Sonntag, 16. Februar 2014

Ein Wahlkampf hat begonnen

Auf hoher Wahlkampf-See

Von Jürgen Dieter Ueckert

Der Kampf ist eingeläutet - die Schlacht kann beginnen. Das Stechen, Beleidigen und Herabsetzen zwischen den Parteien - für die Wahl des neuen Bundestags im September. Aber sehr frisch schauen die Polit-Matadore nicht aus der Wäsche – weder im Bund noch in den Ländern.

Den Christdemokraten im Ländle zum Beispiel sitzt das Ergebnis der Europawahl tief in den Knochen. Günther Oettinger, CDU-Landesvorsitzender, und Thomas Strobl, schwarzer Generalsekretär, schauen dann auch immer bitterernst und bedeutungsvoll in die Runde, wenn sie ihren Misserfolg kommentieren sollen.

Von Schuld ist in der CDU nichts zu hören - und so kam die Europawahl wohl mehr über die Union wie einst der grausige Lothar, der gewaltige Orkan im Land. So ist es halt – wie immer bei einer Naturkatastrophe, bei der letztlich niemand Schuld trägt.

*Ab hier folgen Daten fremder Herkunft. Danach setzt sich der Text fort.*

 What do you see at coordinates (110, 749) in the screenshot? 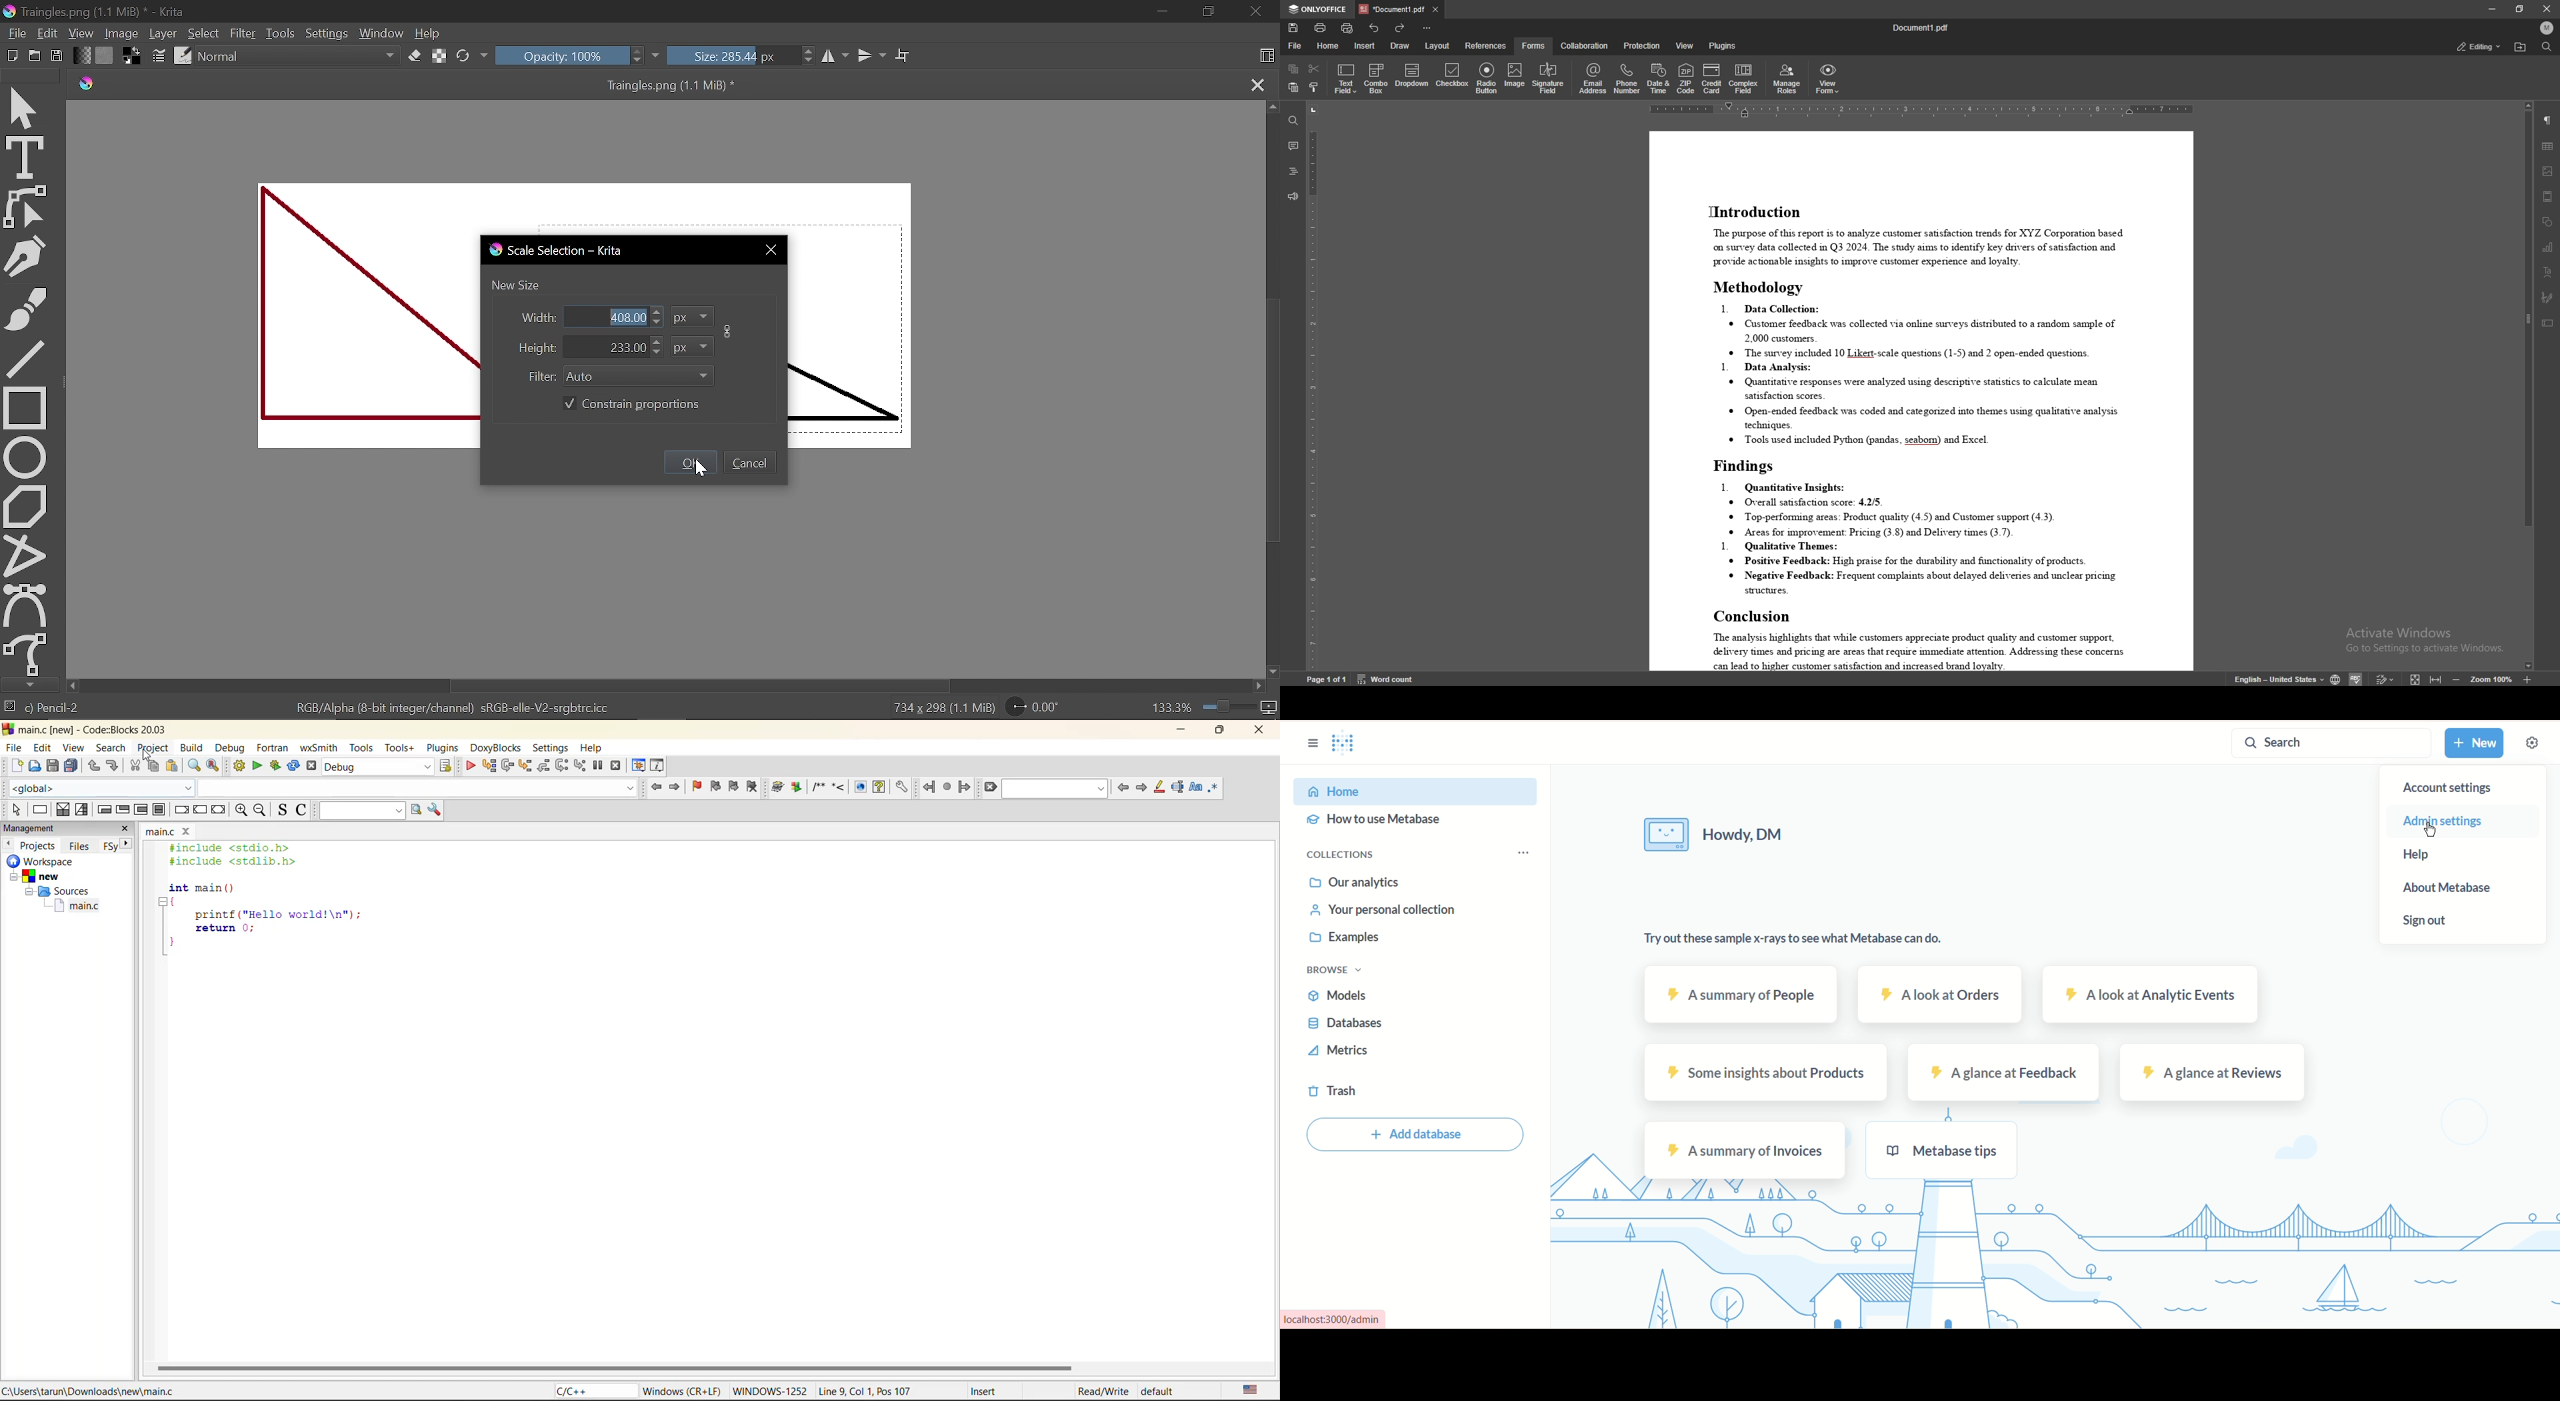
I see `search` at bounding box center [110, 749].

Dabei liebt diese Partei unser Ländle wie sich selbst. Gedankt hat es niemand – im Gegenteil: auch die Kommunalwahl ging in die Hose. Das schmerzt und schmiedet zusammen - das traurige Schicksal dieser beiden aneinander geketteten Unions-Mannen Oettinger und Strobl. Und es grummelt schon gefährlich und bedrohlich an der Partei-Basis - hörbar.

Aber das große Zittern beginnt erst jetzt. Für das Bundestagwahl-Ergebnis wirken die miesen CDU-Zahlen von Juni wie eine flammende Schrift an der berühmten Wand - siehe Bibel. Abtauchen geht nimmer. Die Wahl-Schlachtkreuzer der verschiedenen Farben sind ausgelaufen – kämpfen auf hoher See mit den hohen Wellen und den Stürmen und gegeneinander.

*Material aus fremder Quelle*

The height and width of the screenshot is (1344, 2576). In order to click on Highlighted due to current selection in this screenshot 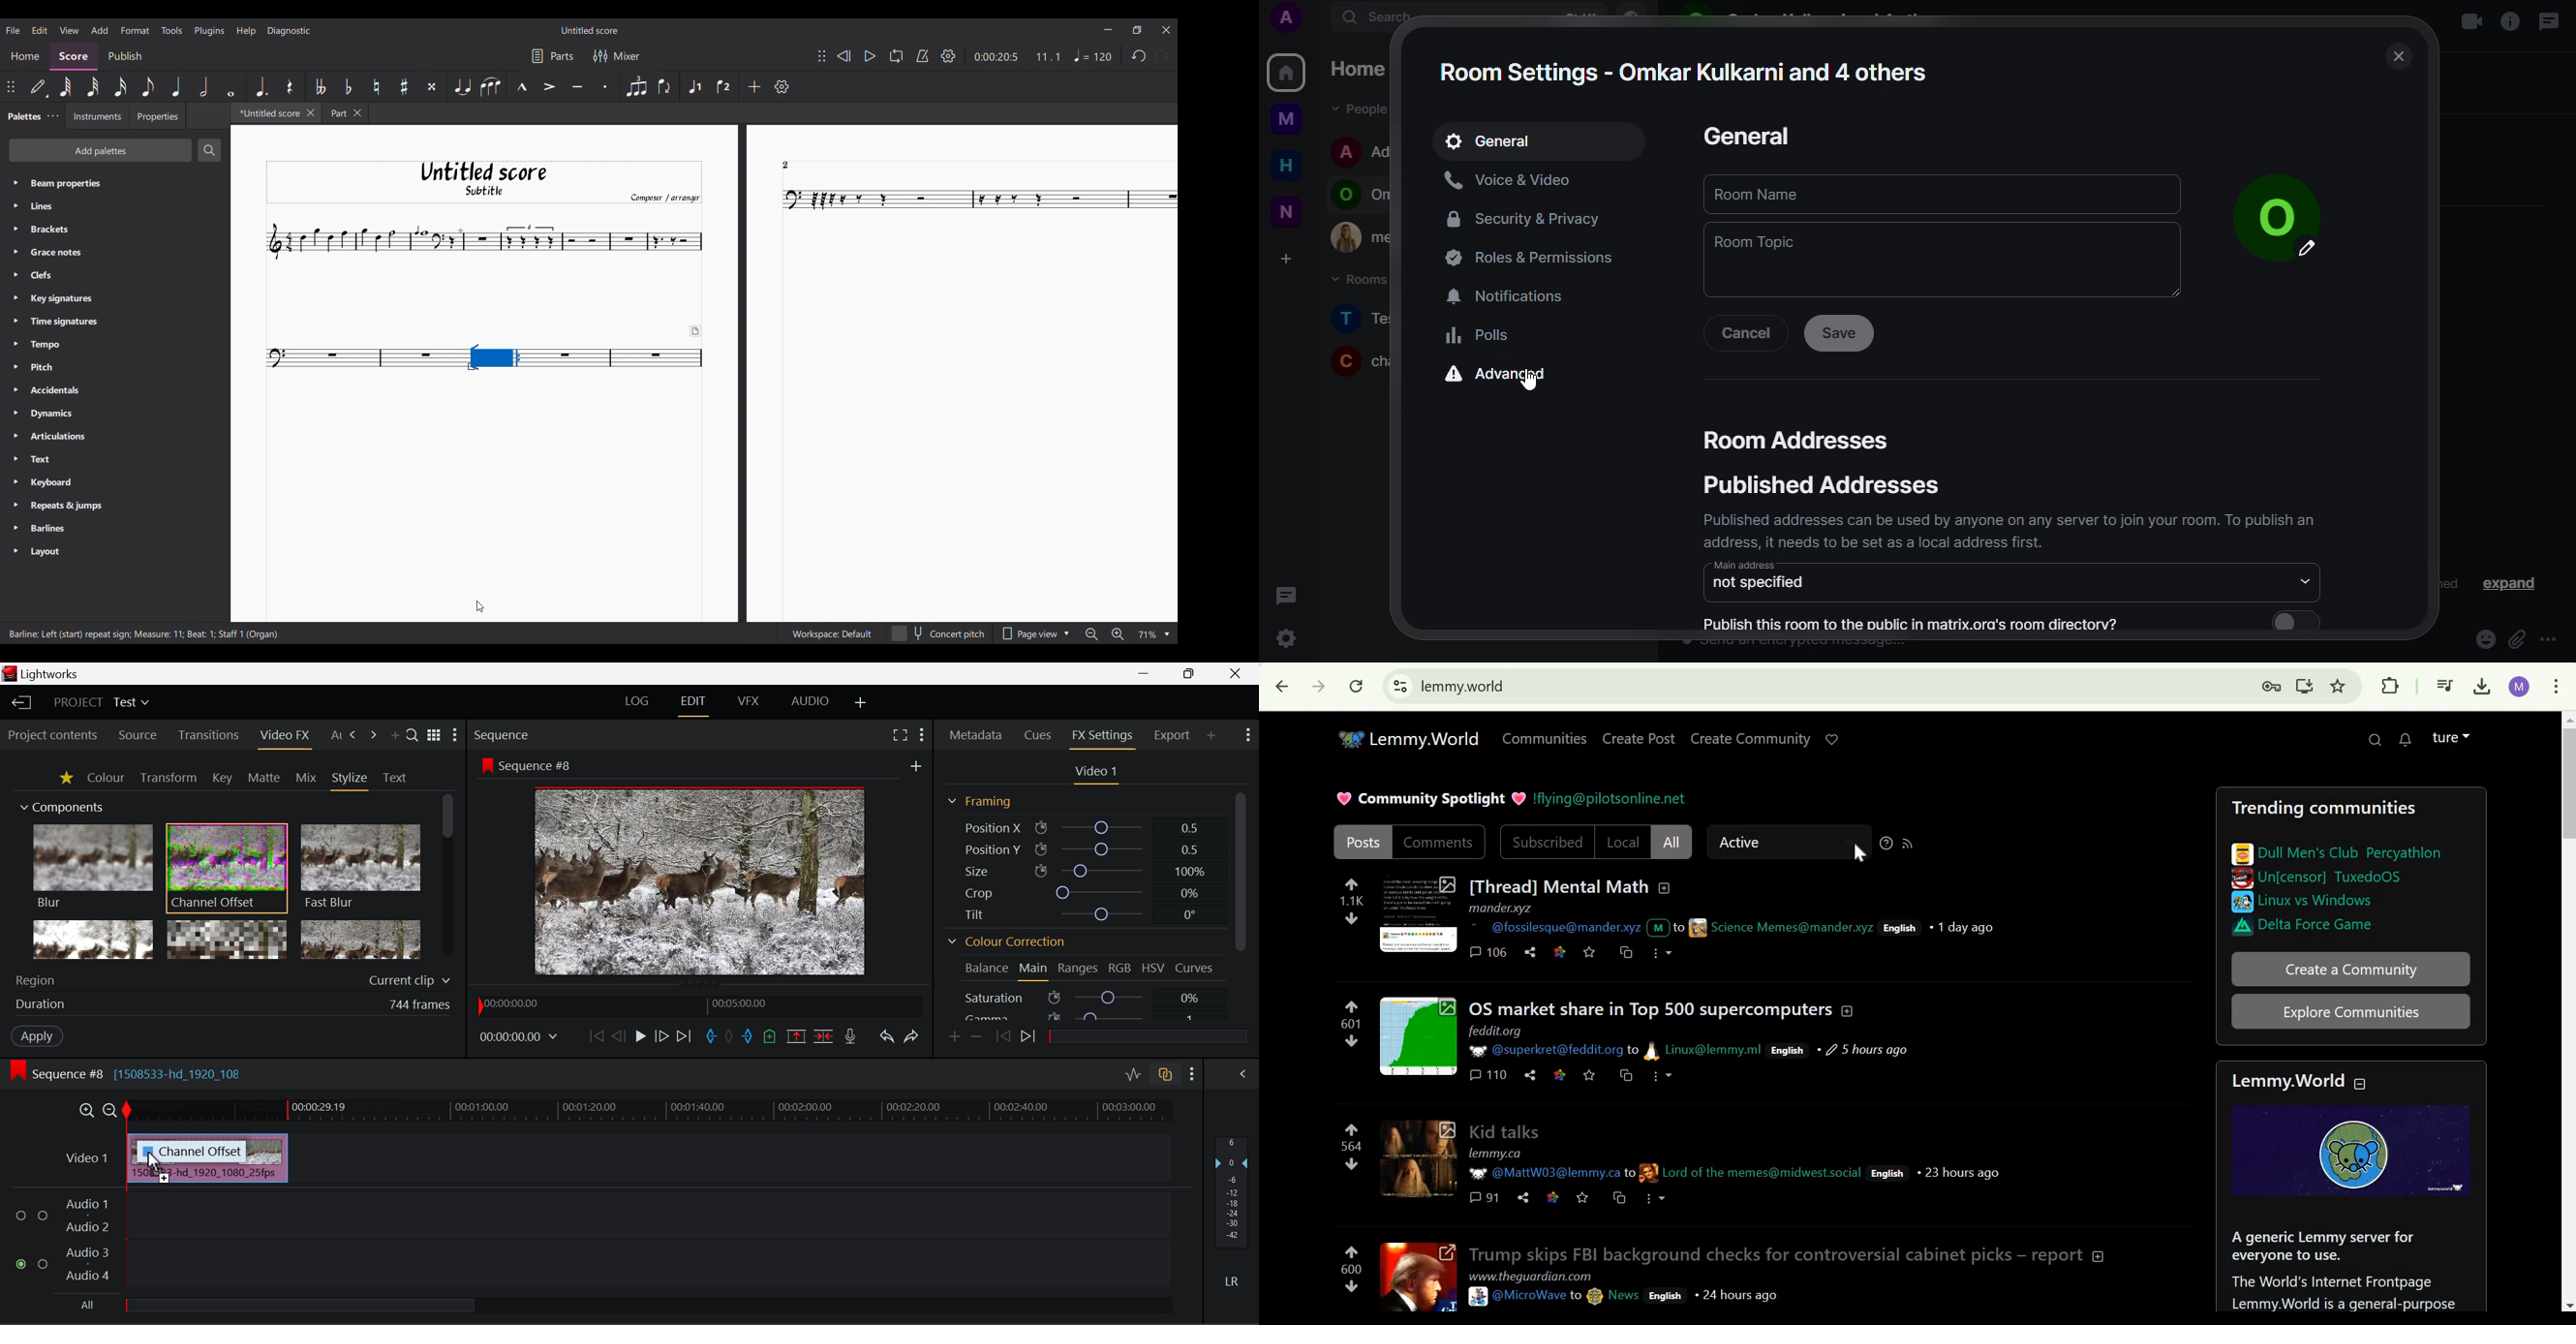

Über die CDU-Katastrophe von Juni können sich die Sozis jedoch nicht im geringsten freuen. Bei Ergebnissen zwischen 18 und 20 Prozent für die SPD hilft Wundenlecken nicht mehr – untergehen oder den Kurs wechseln. Sonst purzeln die Sozi-Ergebnisse weiterhin munter ins Tal, um sich dort als Normalfall zwischen Ergebnissen von zehn und zwanzig Prozent wiederzufinden.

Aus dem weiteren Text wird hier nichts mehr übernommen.